Reading text:
Begin

The cutting station comprises a cutter roller and is configured to release subsequently the plurality of portions to the transfer drum by the cutter roller rotating on itself with a peripheral speed of the cutter roller. As the labels before the cutting station are joined together to form the web and the production speed is imposed, said peripheral speed must be different from the peripheral speed of the transfer drum. This causes a sliding of the portion on the no retaining sectors, where residues of glue or dirt can be present in such a way to decrease the precision in the positioning of the web portions on the transfer drum and therefore in the the subsequent applying of the portions on the respective containers.

DISCLOSURE OF INVENTION

A labelling method according to present description or according to any of the appended labelling method claims is for labelling a plurality of containers by means of a plurality of respective portions of a web of labelling material, and can be implemented by means of a labelling machine resulting in a better precision in labelling the containers with respect to already known labelling machines. A packaging method according to present description or according to any of the appended packaging method claims comprises a labelling method according to present description or according to any of the appended labelling method claims.
A labelling machine according to present description or according to any of appended labelling machine claims is configured for carrying out a labelling method according to present description or according to any of the appended labelling method claims. Notwithstanding a labelling method according to present description or according to any of the appended labelling method claims is preferably implemented by a roll fed type labelling machine, a labelling machine according to present description or according to any of appended labelling machine claims can be a roll fed type labelling machine or can be a labelling machine of another type.
A packaging apparatus according to present description or according to any of appended apparatus claims comprises a labelling machine according to present description or according to any of appended labelling machine claims, and is configured for carrying out a packaging method according to present description or according to any of the appended packaging method claims.
The following brief description of the drawings and detailed description of invention are referred to a first exemplary possible embodiment, a second exemplary possible embodiment, a third exemplary possible embodiment, and a fourth exemplary possible embodiment of a labelling machine according to present description.

End

Required task A:
Decide whether each statement agrees with the labelling-machine text: (i) the peripheral speed of the cutter roller must differ from that of the transfer drum; (ii) a labelling machine according to the present description must be of the roll fed type; (iii) the detailed description refers to three exemplary embodiments. For each, answer yes or no and quote the deciding words of the text exactly.
Required task B:
Continue the labelling-machine text, starting after its final sentence.

Information given:
Begin

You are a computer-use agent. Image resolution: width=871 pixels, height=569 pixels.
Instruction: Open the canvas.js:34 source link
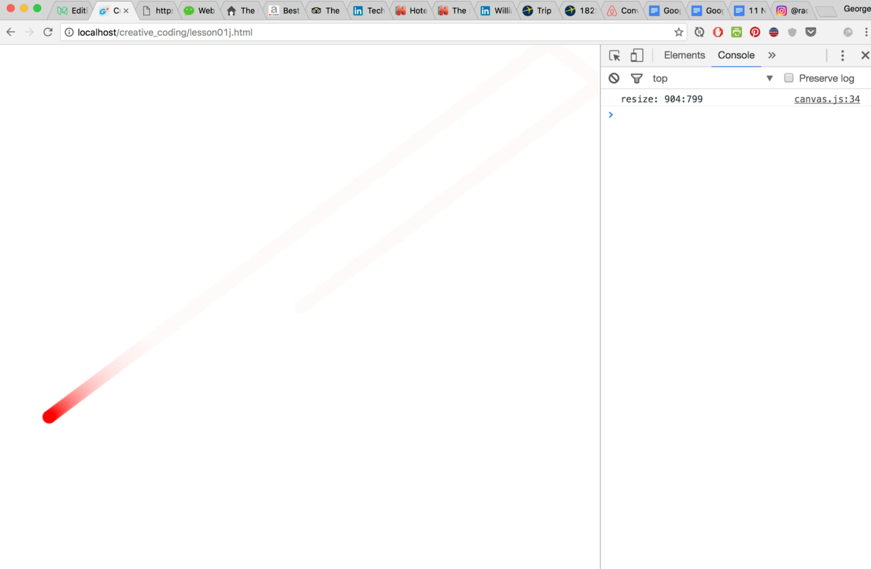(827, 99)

End
Begin

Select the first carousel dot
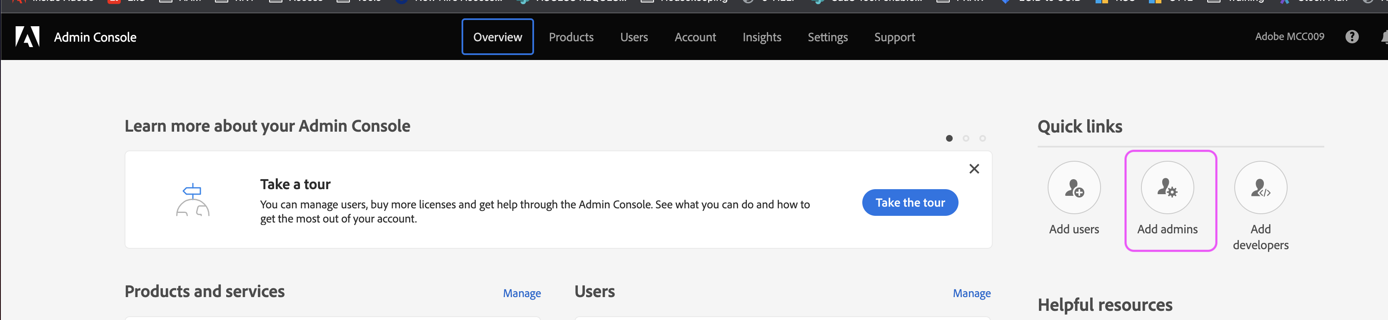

End

Task answer A:
(i) Yes: "said peripheral speed must be different from the peripheral speed of the transfer drum"
(ii) No: "can be a roll fed type labelling machine or can be a labelling machine of another type"
(iii) No: "and a fourth exemplary possible embodiment of a labelling machine according to present description"

Task answer B:
In the following, the first embodiment will be defined for convenience simply as "first machine". In the following, the second embodiment will be defined for convenience simply as "second machine". In the following, the third embodiment will be defined for convenience simply as "third machine". In the following, the fourth embodiment will be defined for convenience simply as "fourth machine". In the following, the word "machine", where it is used not in conjunction with any of "first", "second", "third" and fourth", will mean "any of the first machine, second machine, third machine and fourth machine".
The following brief description of the drawings and detailed description of invention are referred to a possible exemplary embodiment of a packaging apparatus according to present description, to a possible exemplary embodiment of a labelling method according to present description, and to a possible packaging method according to present description. In the following, said embodiment of the packaging apparatus will be defined for convenience simply as "apparatus", said embodiment of the labelling method will be defined simply as "labelling method", and said embodiment of the packaging method will be defined for convenience simply as "packaging method".
The apparatus comprises the machine.
The machine is configured for carrying out the labelling method. The labelling method is specially adapted to be carried out by the machine. The apparatus is configured for carrying out the packaging method. The packaging method is specially adapted to be carried out by the apparatus.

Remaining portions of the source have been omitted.